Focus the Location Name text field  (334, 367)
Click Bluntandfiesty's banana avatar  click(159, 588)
---
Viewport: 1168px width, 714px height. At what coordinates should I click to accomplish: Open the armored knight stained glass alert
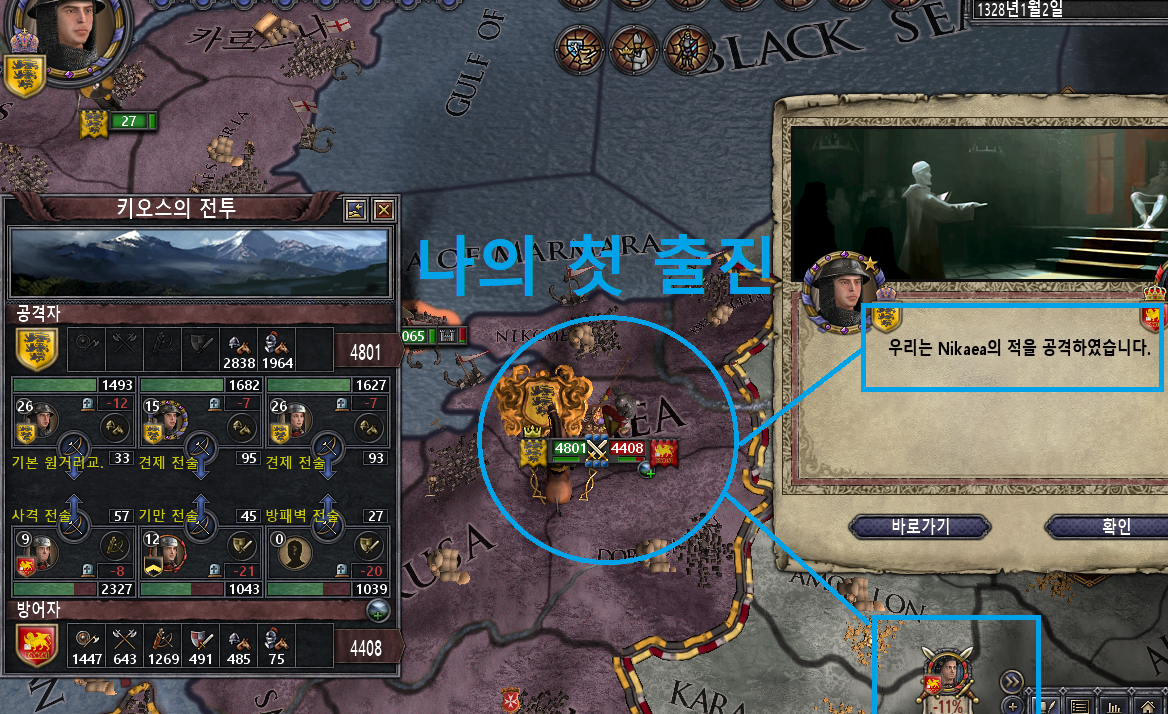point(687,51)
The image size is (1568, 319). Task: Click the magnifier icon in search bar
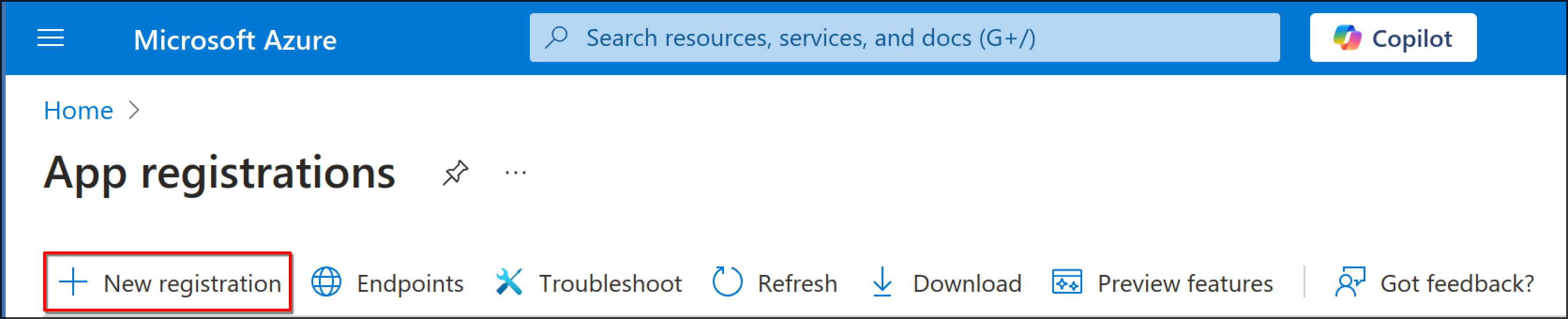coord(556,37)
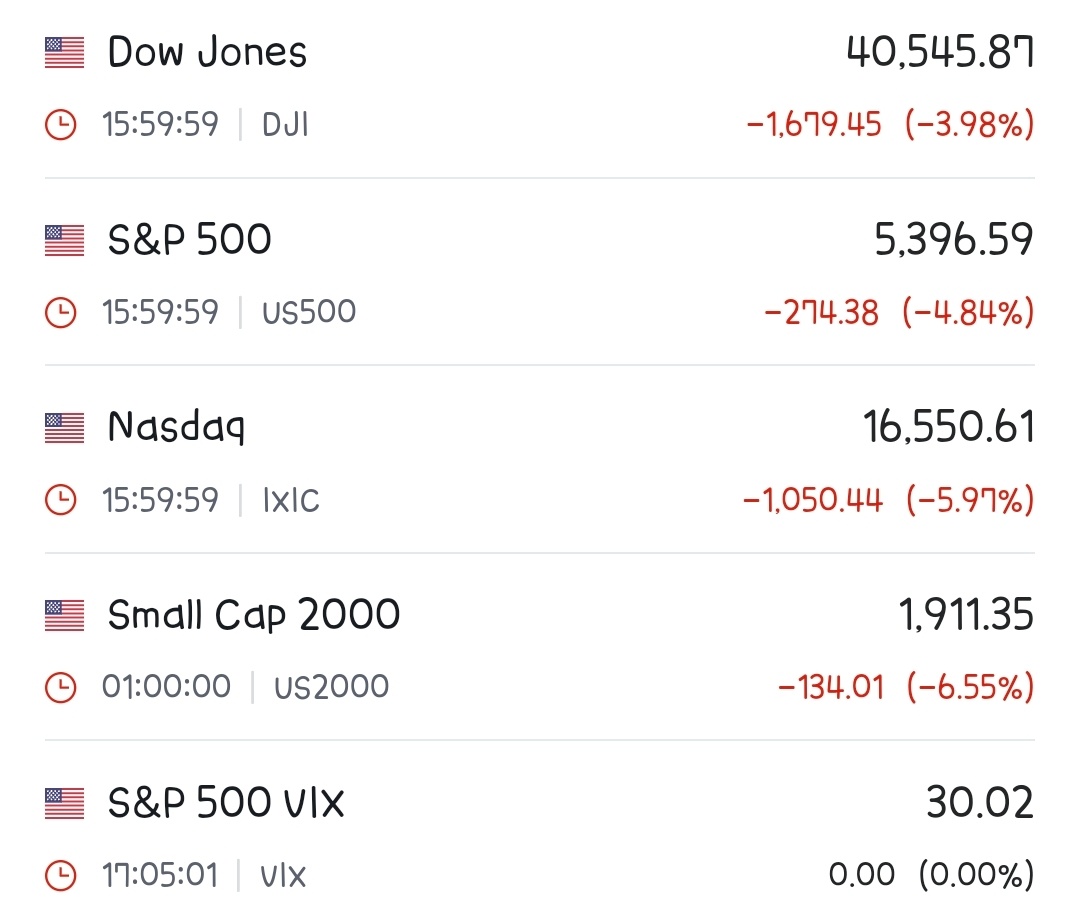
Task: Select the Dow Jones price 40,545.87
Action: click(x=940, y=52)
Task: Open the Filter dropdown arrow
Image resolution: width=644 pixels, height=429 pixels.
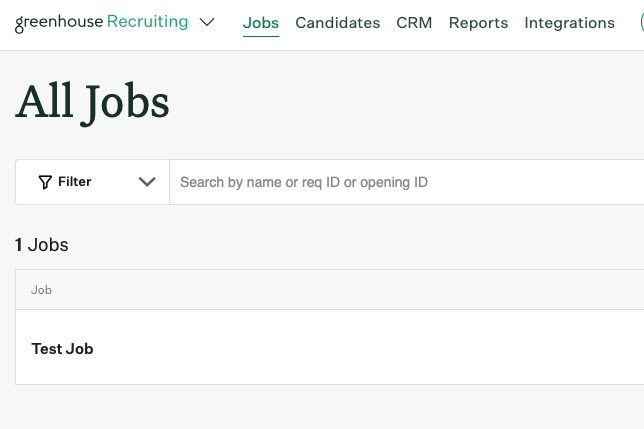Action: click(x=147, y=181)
---
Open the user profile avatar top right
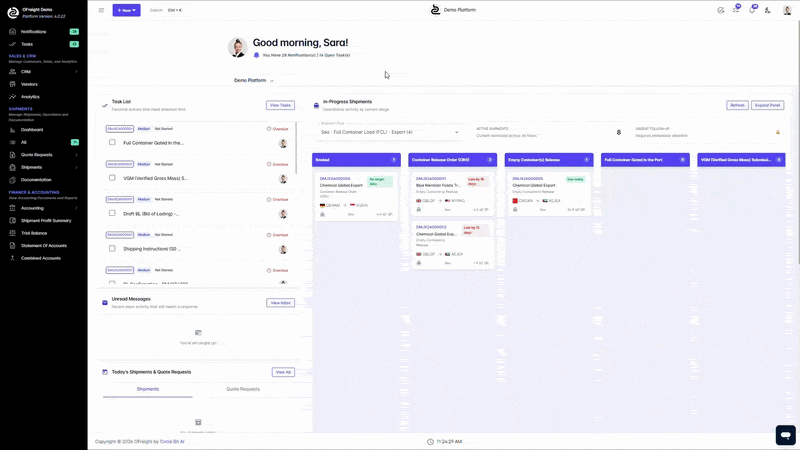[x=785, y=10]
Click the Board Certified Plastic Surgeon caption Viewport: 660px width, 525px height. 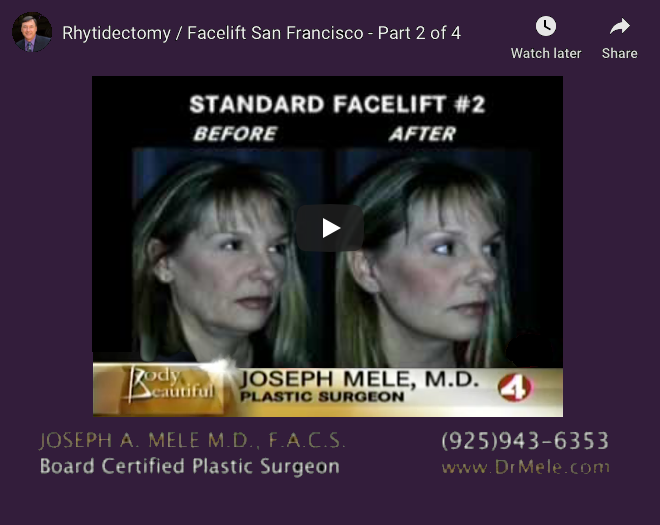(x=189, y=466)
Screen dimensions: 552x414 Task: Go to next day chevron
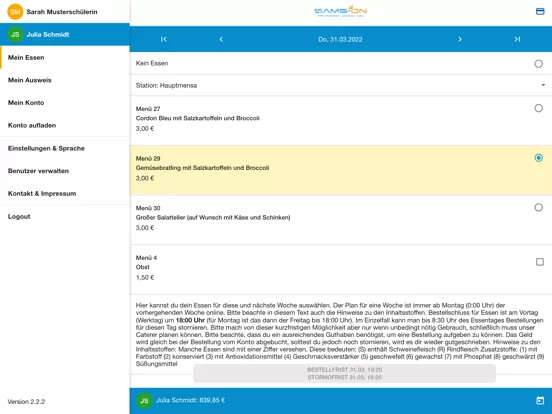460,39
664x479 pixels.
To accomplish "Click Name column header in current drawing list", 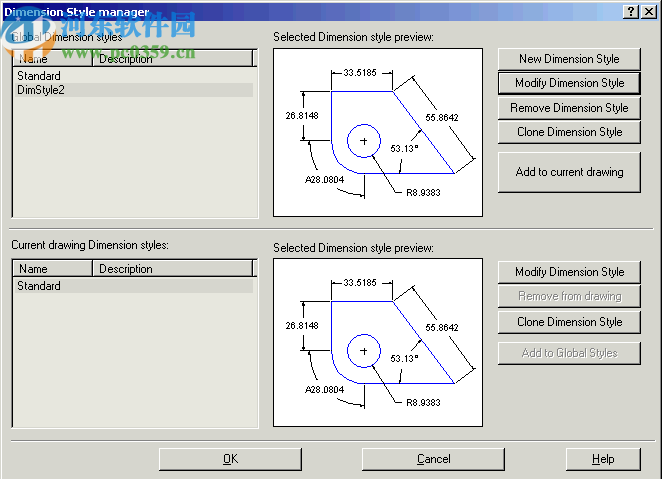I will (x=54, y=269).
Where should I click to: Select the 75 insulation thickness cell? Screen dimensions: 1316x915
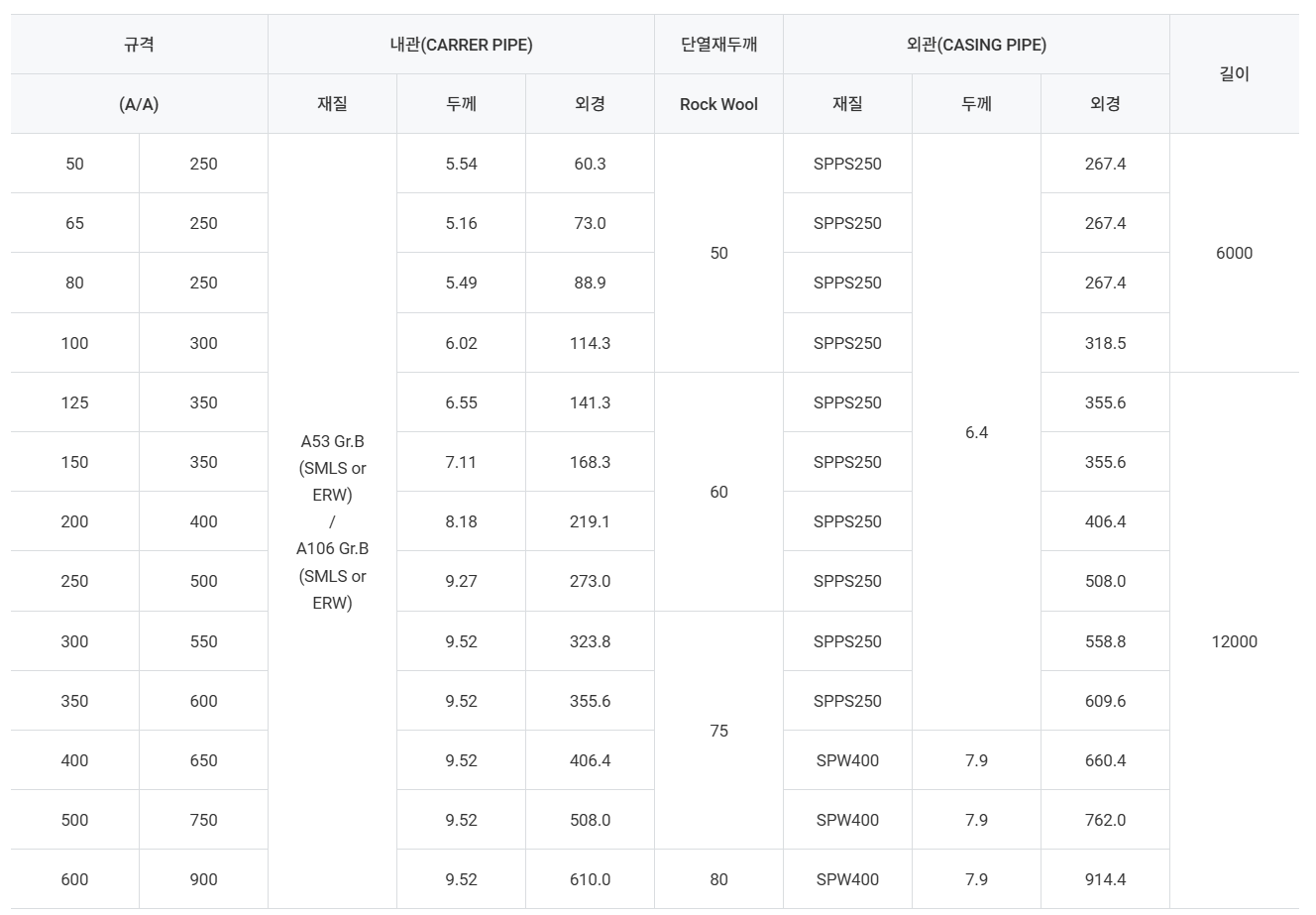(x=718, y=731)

_What is being asked_.
Reproduce verbatim the lines from the line containing "Focus the Location" through the line containing "Click Bluntandfiesty's banana".

_Final result_.
Focus the Location Name text field  (334, 367)
Click Bluntandfiesty's banana avatar  click(159, 588)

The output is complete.